### SOURCE MATERIAL
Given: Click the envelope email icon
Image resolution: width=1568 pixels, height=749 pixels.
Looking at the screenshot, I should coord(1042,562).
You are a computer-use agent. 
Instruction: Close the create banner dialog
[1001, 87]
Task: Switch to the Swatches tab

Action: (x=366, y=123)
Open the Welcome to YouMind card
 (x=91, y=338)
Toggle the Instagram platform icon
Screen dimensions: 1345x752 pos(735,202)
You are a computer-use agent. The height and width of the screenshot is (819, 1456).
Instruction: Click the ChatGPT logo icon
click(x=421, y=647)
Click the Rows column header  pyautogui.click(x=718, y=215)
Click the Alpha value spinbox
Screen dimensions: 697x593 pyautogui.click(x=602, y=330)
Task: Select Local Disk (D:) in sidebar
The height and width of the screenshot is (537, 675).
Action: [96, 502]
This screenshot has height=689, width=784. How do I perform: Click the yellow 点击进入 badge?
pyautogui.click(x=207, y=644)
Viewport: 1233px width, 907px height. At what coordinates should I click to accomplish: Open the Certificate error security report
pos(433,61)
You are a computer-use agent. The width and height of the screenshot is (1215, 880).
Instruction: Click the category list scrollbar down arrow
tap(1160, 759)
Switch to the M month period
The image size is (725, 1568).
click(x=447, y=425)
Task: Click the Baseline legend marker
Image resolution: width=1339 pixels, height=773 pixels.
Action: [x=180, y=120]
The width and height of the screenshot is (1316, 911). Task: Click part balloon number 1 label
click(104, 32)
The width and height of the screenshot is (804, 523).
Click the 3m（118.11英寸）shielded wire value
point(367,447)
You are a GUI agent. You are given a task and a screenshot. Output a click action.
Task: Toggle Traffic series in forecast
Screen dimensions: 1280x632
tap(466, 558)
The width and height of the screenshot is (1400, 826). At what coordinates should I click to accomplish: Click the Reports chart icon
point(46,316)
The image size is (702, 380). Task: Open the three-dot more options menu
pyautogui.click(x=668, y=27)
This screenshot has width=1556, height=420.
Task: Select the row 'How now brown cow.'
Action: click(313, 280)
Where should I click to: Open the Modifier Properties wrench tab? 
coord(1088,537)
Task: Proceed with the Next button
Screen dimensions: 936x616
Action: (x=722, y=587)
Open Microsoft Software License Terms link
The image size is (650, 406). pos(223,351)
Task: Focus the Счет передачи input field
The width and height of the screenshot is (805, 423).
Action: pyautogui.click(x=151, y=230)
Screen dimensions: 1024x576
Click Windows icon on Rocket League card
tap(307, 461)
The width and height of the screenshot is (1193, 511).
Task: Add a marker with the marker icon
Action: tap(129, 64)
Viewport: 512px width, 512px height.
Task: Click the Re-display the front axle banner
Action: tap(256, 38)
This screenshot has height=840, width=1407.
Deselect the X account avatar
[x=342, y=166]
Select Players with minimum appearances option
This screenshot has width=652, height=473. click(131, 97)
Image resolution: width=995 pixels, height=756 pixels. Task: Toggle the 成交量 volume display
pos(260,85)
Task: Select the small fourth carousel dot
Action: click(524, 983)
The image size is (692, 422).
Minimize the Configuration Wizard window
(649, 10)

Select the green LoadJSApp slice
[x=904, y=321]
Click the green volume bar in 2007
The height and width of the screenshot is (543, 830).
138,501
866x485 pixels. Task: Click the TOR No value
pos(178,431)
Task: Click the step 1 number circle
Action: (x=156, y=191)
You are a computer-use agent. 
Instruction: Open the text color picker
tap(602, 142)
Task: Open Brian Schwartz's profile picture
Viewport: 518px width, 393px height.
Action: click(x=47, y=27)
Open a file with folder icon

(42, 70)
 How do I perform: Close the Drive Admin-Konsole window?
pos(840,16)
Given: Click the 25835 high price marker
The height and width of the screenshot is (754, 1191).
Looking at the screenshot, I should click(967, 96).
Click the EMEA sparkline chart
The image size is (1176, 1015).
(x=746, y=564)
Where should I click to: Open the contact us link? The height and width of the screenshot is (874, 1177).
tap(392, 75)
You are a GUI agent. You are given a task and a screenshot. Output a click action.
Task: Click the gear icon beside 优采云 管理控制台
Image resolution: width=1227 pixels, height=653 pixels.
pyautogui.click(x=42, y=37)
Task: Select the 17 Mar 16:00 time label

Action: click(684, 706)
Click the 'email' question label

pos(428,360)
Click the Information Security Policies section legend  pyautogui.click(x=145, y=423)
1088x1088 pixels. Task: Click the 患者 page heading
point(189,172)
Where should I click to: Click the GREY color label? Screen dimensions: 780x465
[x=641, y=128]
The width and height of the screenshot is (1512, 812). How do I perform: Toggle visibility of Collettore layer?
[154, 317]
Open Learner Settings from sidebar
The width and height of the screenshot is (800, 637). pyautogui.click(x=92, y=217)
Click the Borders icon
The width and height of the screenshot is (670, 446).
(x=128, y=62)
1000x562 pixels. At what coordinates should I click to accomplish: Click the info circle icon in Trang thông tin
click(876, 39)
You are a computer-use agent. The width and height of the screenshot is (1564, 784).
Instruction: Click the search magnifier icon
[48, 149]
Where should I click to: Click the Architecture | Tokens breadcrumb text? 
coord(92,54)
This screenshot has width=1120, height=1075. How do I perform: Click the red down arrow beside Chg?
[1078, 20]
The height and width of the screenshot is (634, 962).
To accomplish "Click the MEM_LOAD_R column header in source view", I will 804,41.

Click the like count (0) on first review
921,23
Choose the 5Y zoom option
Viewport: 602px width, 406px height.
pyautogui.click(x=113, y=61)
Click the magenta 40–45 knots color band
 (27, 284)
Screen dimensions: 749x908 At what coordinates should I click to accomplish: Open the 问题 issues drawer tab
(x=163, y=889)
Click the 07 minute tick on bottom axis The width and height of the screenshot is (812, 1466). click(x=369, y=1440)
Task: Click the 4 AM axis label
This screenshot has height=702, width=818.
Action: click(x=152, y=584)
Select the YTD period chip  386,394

### PROBLEM STATEMENT
In the listing above, show every line with the word "axis".

### TASK OUTPUT
Click the 07 minute tick on bottom axis The width and height of the screenshot is (812, 1466). click(x=369, y=1440)
Task: Click the 4 AM axis label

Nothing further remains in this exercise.